Nothing but a pure PG13 version for stores. Editing history based on video or audio is quickly becoming very easy. It poses a dilemma for reality: What really happened?

– It may be that we soon have to assume that most of the content on the Internet is a scam or manipulation, says Juvela.

Certainly, authentic content may need to be equipped with a certificate in the future, perhaps requiring online bank credentials to publish the content, Juvela thinks semi-seriously.

The Pope’s flashy style was admired on the internet over the weekend, until it was found out that the image is the product of Midjourney artificial intelligence, on the orders of an American rakshadunar who played with artificial intelligence. A public outing and hundreds of corrections were required to bring even the perception of the Pope’s living choices to a level corresponding to reality.

Good and bad AI developers

Juvela sees the situation as an opportunity for an endless game of cat and mouse, where other artificial intelligence developers develop certificates and models to detect fakes, while the other side’s developers modify their models to avoid being \”caught\”.

These threatening images are one of the reasons why Juvela returned to the university world after the time spent in the private sector. Artificial intelligence and voice will affect our lives, and Juvela wants a platform to talk about these effects.

In the future, an innocent consumer may be called from a cloned number by a voice-cloned bank clerk who will ask to tell the identity code and key numbers in the context of an urgent banking matter. Already in 2019, a British CEO was allegedly defrauded of 220,000 euros when a voice clone of his boss advised him to make a money transfer to a Hungarian bank on the phone.

Inauthentic co-workers or authorities can be just the beginning: a fraudster equipped with good enough speech material and artificial intelligence can in the future contact his target with the voice of, for example, this sibling, parent or partner. The U.S. Trade Commission, which is responsible for consumer protection, recently published a warning about voice clone scams, in which calls are received from relatives asking for money to, for example, pay prison bail.

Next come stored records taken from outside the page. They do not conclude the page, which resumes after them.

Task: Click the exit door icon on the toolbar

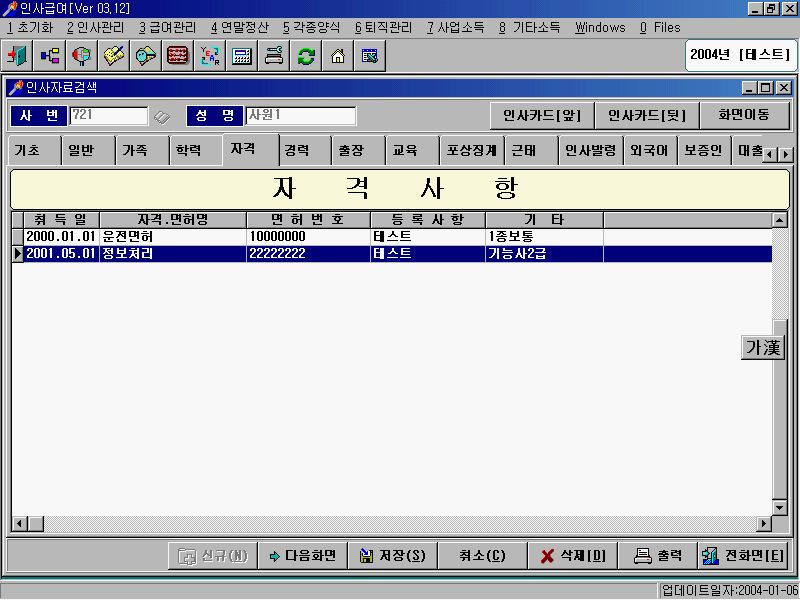Action: pos(18,56)
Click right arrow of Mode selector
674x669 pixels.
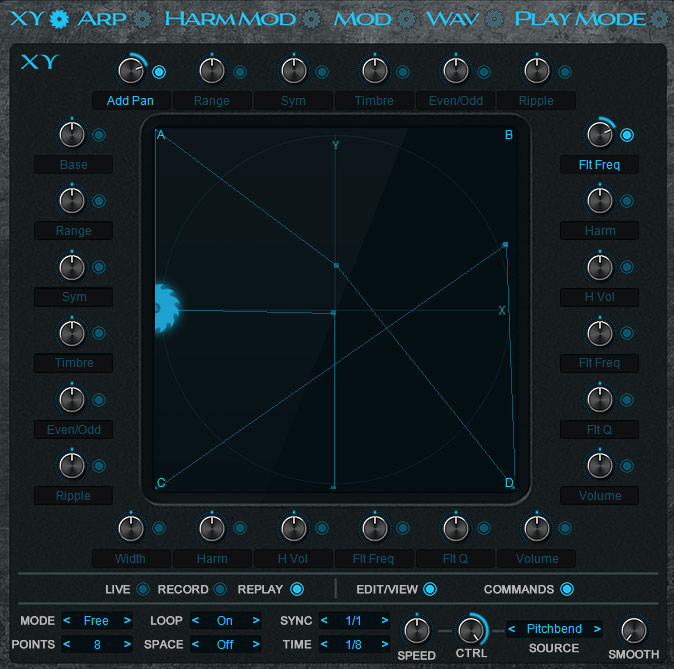127,621
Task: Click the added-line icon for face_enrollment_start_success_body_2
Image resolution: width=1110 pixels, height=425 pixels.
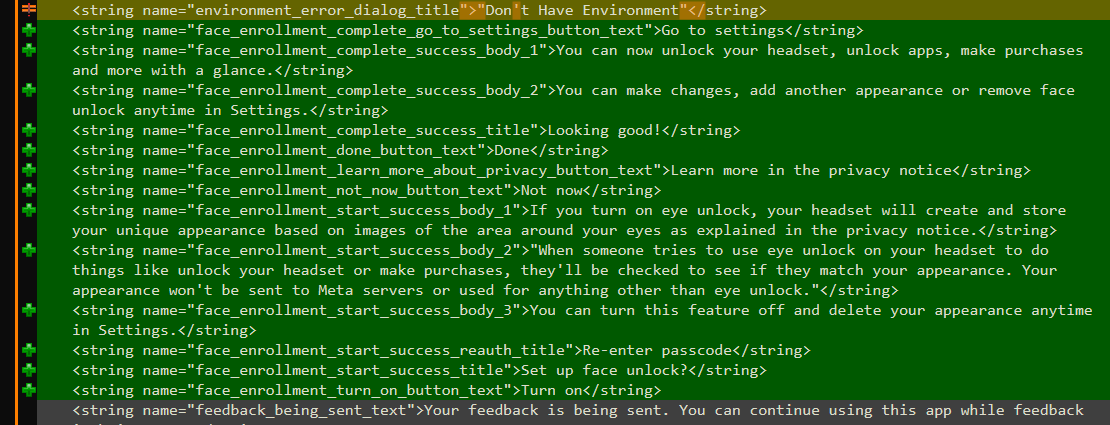Action: [29, 250]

Although criminals are great innovators, according to Juvela, scientists are also alert to countermeasures. For example, the artificial intelligence assistant that comes with the phone could be people’s primary firewall against various scams

– Creating shields is a big research trend at the moment. However, there is a question mark as to how effective countermeasures will become when new types of attacks are invented so quickly, says Juvela.